I'm not a fan of his writing but as I understand it he suffered his whole lifetime from clinical depression, and his downward spiral to death by suicide was triggered by an attempt to change his meds. When someone is suffering that much I tend to forgive a lot.

I don't think he'll come off very successfully as less arrogant but he is just so clueless all the time. The last time I looked he was calling himself the greatest writer of his generation on his home page. That said, I re-read The Corrections this year, and it was a certain kind of brilliant. Not my favorite kind, but still.

Agreed on giving him the benefit of the doubt, given how much he struggled with depression. In contrast, I'm a big fan of his work and actually find it hard to separate the work and the person, so I tend to forgive a lot of his faults. It was more an example of the philosophical question about separating a writer from their works. And appreciating one without the other. I think there was an Atlantic article recently tackling this question.

I listened to Michael Silverblatt interview DFW a couple of times on his Bookworm podcast, and it gave me a new window on the author. He was so in awe of Silverblatt that he seemed downright humble.

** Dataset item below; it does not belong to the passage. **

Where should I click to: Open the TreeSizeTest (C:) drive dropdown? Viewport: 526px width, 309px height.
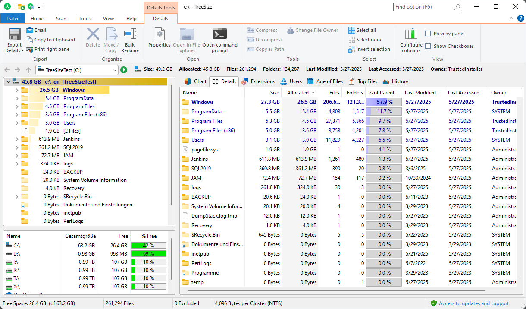[x=114, y=70]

I think in the case of Franzen and DFW's notoriety, it's just plain old jealousy expressed in a rather roundabout way. Their raw literary talent and also popularity are leagues beyond anything thier critics have ever put out. I've seen the same thing happen in lesser degree to Sally Rooney. Yeah, she's a bit lacking in 'raw literary talent' area, but so many milliniels/GenZ think she's the best writer of thier generation(very unfortunate) and she's been harpooned by a lot of critics for it.

Even with Salman Rushdie (who I have joint-interviewed and then chatted to another time) - I was surprised at what I perceived as his insecurity and how much being shortlisted for the Booker meant for him in terms of affirmation that he was still relevant.
Now of course there are some exceptions - some of whom are quite surprising and some (Will Self for example) not.
What I think many authors are is confident in their own work and intentions - maybe you might call that arrogance in a narrow sense. Many authors whose works I find flawed or misjudged (and who get a lot of criticism here) I am always impressed at how confidently they speak about their books and their intentions and what they believe they achieved in them, when at a book reading or discussion panel.

The only time I had a ok-ish experience was with Louis de Bernieres who was waspish throughout his talk and when I went to chat the impression I got was that I was wasting his time.
Compared with my dealings in the music industry ( I’ve had Ex belle and Sebastian singer Isobel Campbell call me a nasty insult) authors are quite genial

There are also scary authors. I've never yet plucked up the courage to speak to Rachel Cusk, and Gwendoline Riley, although very nice, politely ripped me to pieces twice.

To be honest, I am in awe of those who have been blessed with inspiration and creativity. And they too are complex human beings, differing personality types and like all of us, with good days and bad days,
I always have i mind the final verse of Robert Burns, 'To a Louse'
O wad some Power the giftie gie us
To see oursels as ithers see us!
It wad frae mony a blunder free us,
An' foolish notion:
What airs in dress an' gait wad lea'e us,
An' ev'n devotion!

Robert, if I had been with you I would have told those singers off! And Gwendolyn Riley, Paul, unless you deserved it. Did you criticize Ms. Riley?

Didn't end well.

That said it's positively painful sometimes to hear the dumb questions people ask--the parasocial neediness of people--like the time a woman got up at a Roxane Gay reading and started telling us all weepily about her weight issues and how much she id'd with Gay, when she was of course a not-even-hefty white person. Or the time someone in an audience of all-white geriatric women, of which I'm one, stood up and asked Colson Whitehead if he'd recommend THE NICKEL BOYS as appropriate reading for her 12 year old gifted child.

Those people aren’t actually asking questions, they are telling the audience that they think their child is gifted and that they lost weight, and that they are really, really needy.